-------- Data section

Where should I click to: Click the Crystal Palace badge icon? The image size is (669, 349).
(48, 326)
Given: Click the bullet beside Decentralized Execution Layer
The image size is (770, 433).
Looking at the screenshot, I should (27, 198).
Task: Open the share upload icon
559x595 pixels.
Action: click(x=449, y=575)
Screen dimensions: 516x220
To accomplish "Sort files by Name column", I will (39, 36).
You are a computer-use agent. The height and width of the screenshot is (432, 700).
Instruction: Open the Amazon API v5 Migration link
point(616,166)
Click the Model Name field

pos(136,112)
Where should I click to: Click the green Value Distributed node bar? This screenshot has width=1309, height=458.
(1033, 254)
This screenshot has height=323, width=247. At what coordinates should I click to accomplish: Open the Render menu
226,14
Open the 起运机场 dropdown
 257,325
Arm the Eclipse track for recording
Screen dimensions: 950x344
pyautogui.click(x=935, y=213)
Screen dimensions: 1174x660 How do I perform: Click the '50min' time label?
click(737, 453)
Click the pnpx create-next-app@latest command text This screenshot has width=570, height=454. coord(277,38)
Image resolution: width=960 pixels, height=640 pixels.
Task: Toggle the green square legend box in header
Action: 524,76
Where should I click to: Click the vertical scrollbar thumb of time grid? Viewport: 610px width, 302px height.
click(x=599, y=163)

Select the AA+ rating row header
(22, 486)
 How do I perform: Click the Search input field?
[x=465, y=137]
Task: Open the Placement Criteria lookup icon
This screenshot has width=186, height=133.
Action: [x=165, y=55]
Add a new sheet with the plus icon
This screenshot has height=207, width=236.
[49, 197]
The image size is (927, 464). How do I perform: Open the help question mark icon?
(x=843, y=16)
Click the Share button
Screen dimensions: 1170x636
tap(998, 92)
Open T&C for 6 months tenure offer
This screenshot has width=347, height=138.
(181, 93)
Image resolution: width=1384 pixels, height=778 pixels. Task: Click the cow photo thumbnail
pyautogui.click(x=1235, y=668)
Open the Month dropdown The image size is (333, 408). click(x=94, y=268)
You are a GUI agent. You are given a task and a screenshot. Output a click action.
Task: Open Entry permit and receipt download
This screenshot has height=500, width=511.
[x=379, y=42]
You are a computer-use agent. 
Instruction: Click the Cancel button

----------------

-- Directions for this task --
Each line from the one containing "You are a GUI" to the final line of the entries above must be returned exactly, and no other line may appear.

-- Answer to the problem --
You are a GUI agent. You are given a task and a screenshot. Output a click action.
Task: Open Entry permit and receipt download
This screenshot has height=500, width=511.
[x=379, y=42]
You are a computer-use agent. 
Instruction: Click the Cancel button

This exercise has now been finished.